En Bulgarie, révélations sur une mystérieuse disaster aérienne

LETTRE DE VARSOVIE

Un Tupolev Tu-134 opéré par la compagnie nationale bulgare Balkan Bulgarian Airlines, à l’aéroport d’Orly, en août 1979.

Le 16 mars 1978, un Tupolev Tu-134 de confection soviétique opéré par la compagnie nationale bulgare Balkan Bulgarian Airlines et devant effectuer la liaison Sofia-Varsovie s’écrase près du village de Gabare, en Bulgarie, à environ 80 kilomètres de Sofia. Aucun des 73 passagers, dont trente-sept Polonais, ne survit. Des cyclistes, des jeunes gymnastes, leurs entraîneurs, et quelques touristes se trouvent à bord ainsi que le vice-ministre polonais de la culture de l’époque, Janusz Wilhelmi.

Des cercueils remplis de sable sont livrés aux familles des victimes, en Bulgarie comme en Pologne. Jamais convoqués à la morgue, les proches ne sont pas autorisés à voir les vestiges de l’avion, soigneusement collectés par les autorités. Même à la chute du régime communiste bulgare, en 1990, l’affaire est étouffée. Les familles ont, depuis, toujours été considérées comme affabulatrices.

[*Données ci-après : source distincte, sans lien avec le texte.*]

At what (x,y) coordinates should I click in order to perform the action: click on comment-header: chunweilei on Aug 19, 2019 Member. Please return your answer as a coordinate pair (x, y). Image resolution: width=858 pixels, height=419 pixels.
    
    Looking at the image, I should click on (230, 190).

Dans ce contexte, l’enquête approfondie du journaliste Bozhidar Bozhkov publiée en avril 2024 dans le mensuel bulgare Biograph, et dont la presse polonaise s’est récemment emparée, leur redonne de l’espoir.

« Compte tenu des nouveaux éléments (…), nous demandons votre aide pour élucider les causes de l’accident. Il ne reste que quatre ans d’ici à la prescription de l’affaire. Nous avons le sentiment que justice n’a pas été faite », implorent ces familles dans une lettre adressée au chef de la diplomatie polonaise, Radoslaw Sikorski, et au ministre de la justice, Adam Bodnar, et reprise dans le quotidien polonais Gazeta Wyborcza.

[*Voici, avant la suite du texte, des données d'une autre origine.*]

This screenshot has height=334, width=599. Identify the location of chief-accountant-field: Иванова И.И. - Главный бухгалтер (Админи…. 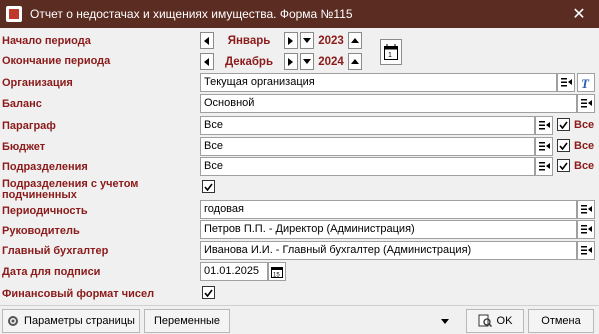
(388, 250).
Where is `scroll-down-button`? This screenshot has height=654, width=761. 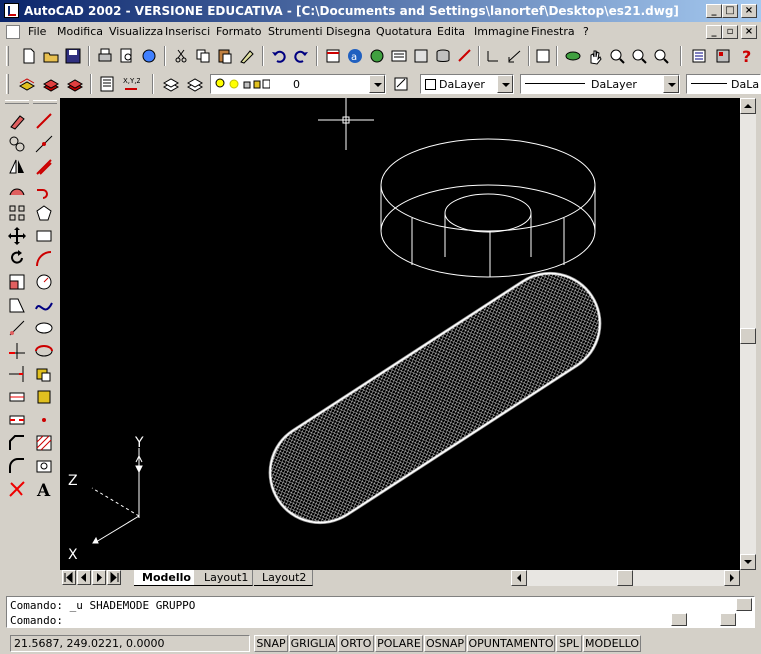 scroll-down-button is located at coordinates (748, 562).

En 2021, ces mêmes familles avaient demandé à l’Institut de la mémoire nationale, à Varsovie, d’ouvrir une enquête au titre d’un crime communiste commis par les autorités bulgares. En vain.

Communiqués laconiques

Au lendemain de la tragédie, en 1978, les pouvoirs communistes bulgare et polonais se sont bien gardés de s’étendre sur les circonstances du drame, se contentant de laconiques communiqués dans les médias propagandistes qu’ils contrôlaient. « Soixante-six passagers et sept membres d’équipage, voici les seules informations officielles ayant trait aux personnes à bord que le gouvernement communiste bulgare a divulguées aux médias », écrit M. Bozhkov dans son article, ajoutant toutefois que la partie polonaise est allée, elle, jusqu’à publier le nom des disparus.

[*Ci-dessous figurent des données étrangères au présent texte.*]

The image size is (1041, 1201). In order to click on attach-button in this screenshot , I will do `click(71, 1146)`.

L’enquête bulgare conclut rapidement à un accident : une panne électrique suivie d’un incendie à bord. Les passagers auraient tenté de l’éteindre, ce qui justifierait que l’appareil ait brusquement tourné une première fois vers la Yougoslavie, puis, une deuxième fois, vers le nord. La tour de contrôle aurait échoué à établir le contact et l’aéronef aurait disparu des radars… Les boîtes noires sont jugées inexploitables. L’affaire est rapidement classée, et comme pour mieux acheter le silence des familles, des indemnisations sont versées en un temps record.